# Digital dash and alarm horn questions



## TonyTheTiger (Dec 4, 2010)

Hi everyone!

I searched but didn't find answers to these two questions:

05' 6.0 gto

1: My digital dash center screen has two rows of pixels horizontally thru my Mph readout. Anyone experienced this? It was fine when I bought this car used about 6 months ago. I'm a technician so I'm not afraid to play in the dash, but I've not been under there yet. I'm hoping it's just a loose wire...

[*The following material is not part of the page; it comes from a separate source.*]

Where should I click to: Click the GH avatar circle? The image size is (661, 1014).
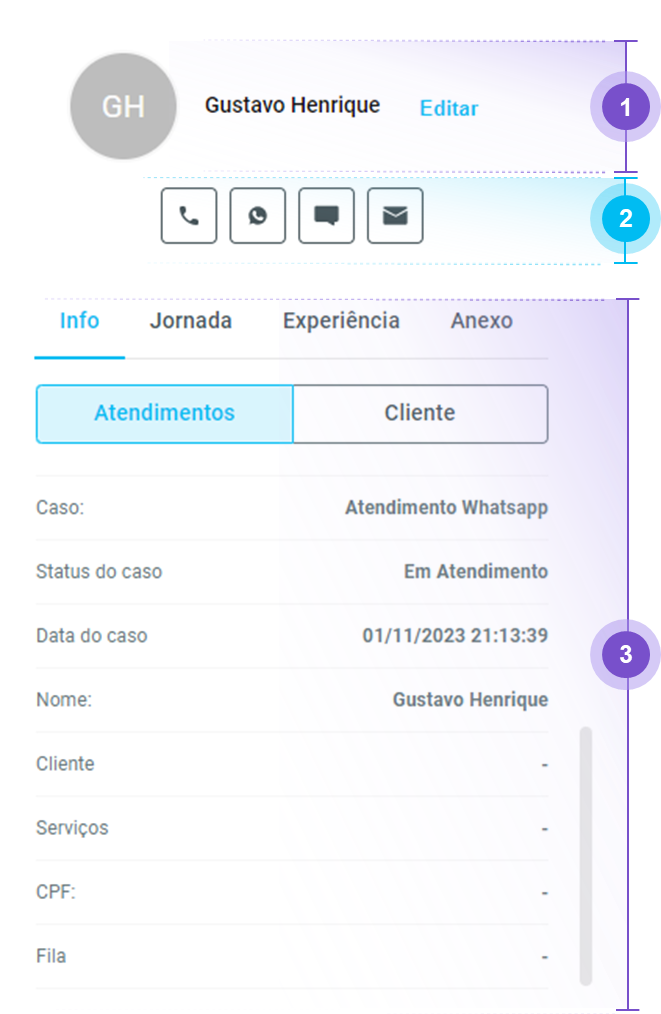click(x=123, y=107)
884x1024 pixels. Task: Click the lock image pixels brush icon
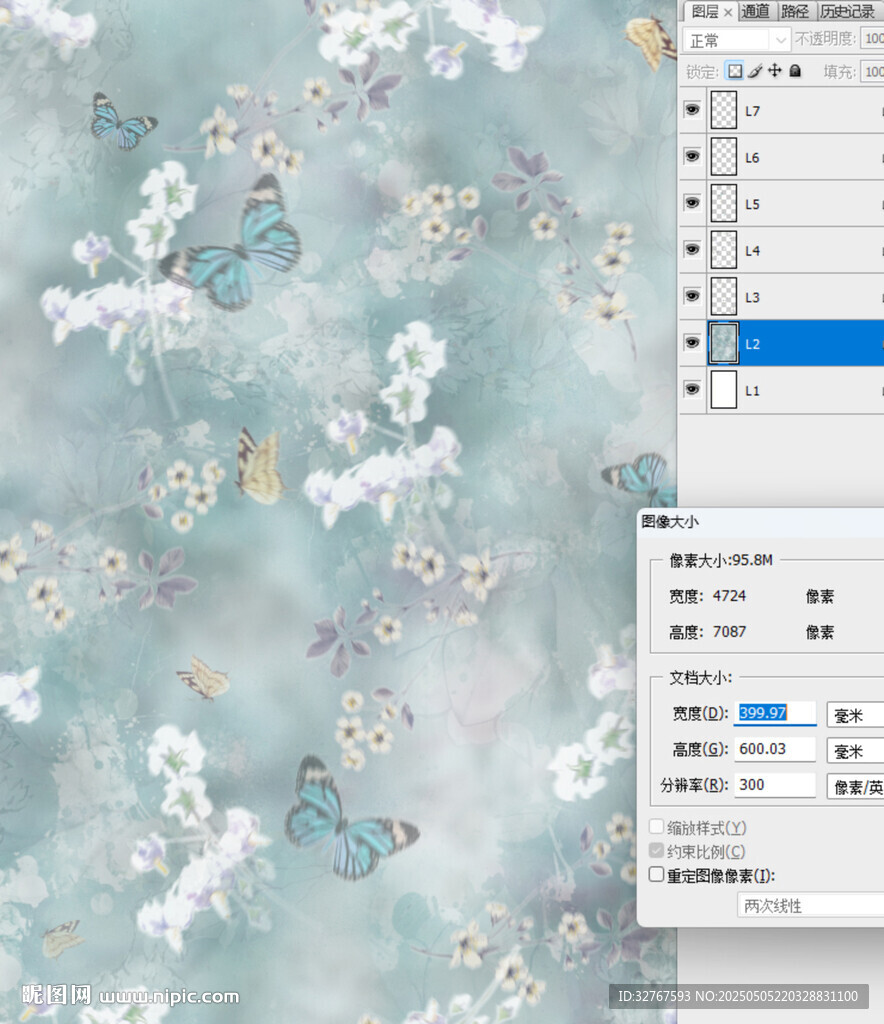coord(756,71)
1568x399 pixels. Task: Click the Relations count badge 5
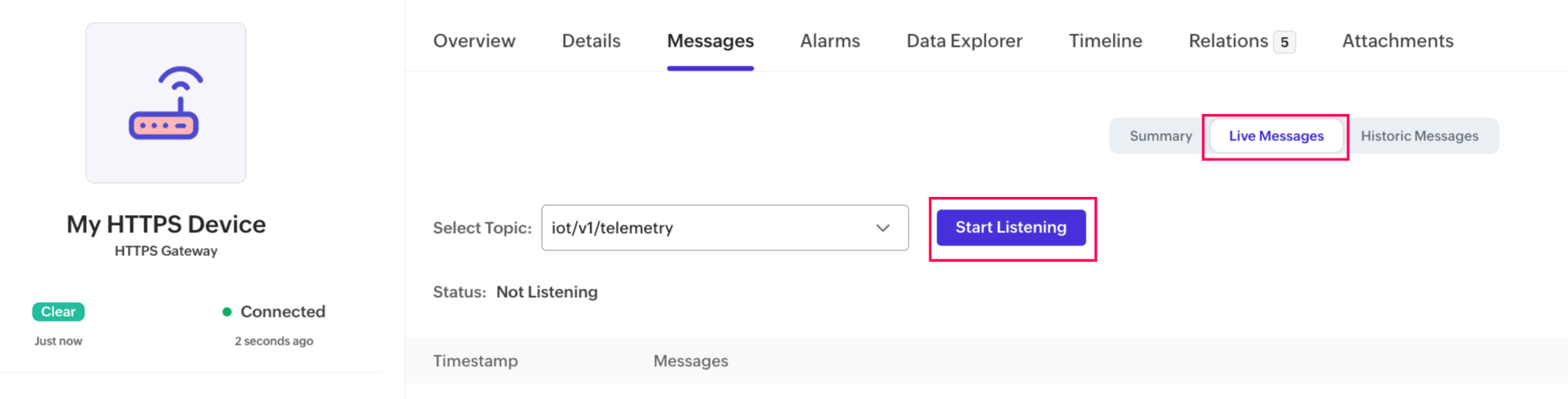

2: Now this one will be easy, I knew how to do it on my '04 GTO...
I want to turn off the beep when I hit my key fob to set/Unset the alarm. This car didn't come with an owner's manual.

Thanks in advance! 
Tony the Tiger


----------



## 87GN06GTO07IRL (Aug 10, 2009)

The clusters had some issues with them. Mine was replaced at 800 miles and the dealer was laughing as they saw 4,000 were ordered in by GM to replace the faulty ones.


----------



## AlaGreyGoat (Jul 6, 2006)

For the Owners Manual go to:
GM Parts | GM Accessories | GM Parts House
and click on downloads

Larry


----------



## firebird (Feb 6, 2011)

for alarm, press and hold mode button and turn the ignition key half way or turnthe car on, both at the same time. once the car is on you will see on the dash mode menu, you can now let go off the mode button andscroll down through screen till you see the alarm setting. if i can recall correctly


----------



## TonyTheTiger (Dec 4, 2010)

*Thanks for the owners manual link*

Good stuff! I'll probably still purchase one for the glovebox, but this will help me get the dash setup till I get one!

Thanks again!

~~TonyTheTiger


----------



## Harbinator (Jan 4, 2014)

I bought my 06 gto in 09 and only the Indicators worked when I locked the car using the keyless option. A few weeks ago both the Indicators and the Horn are now somehow the default when using the keyless option to lock the car. I have pressed and held the mode button and the display indicates that only the Indicators is selected. However, the Horn still beeps 3 times along with the Indicators when I lock the car. The horn is so loud that I want to turn if off and have it work like it used to be. Any suggestions? Should I take it in? Thanks.


----------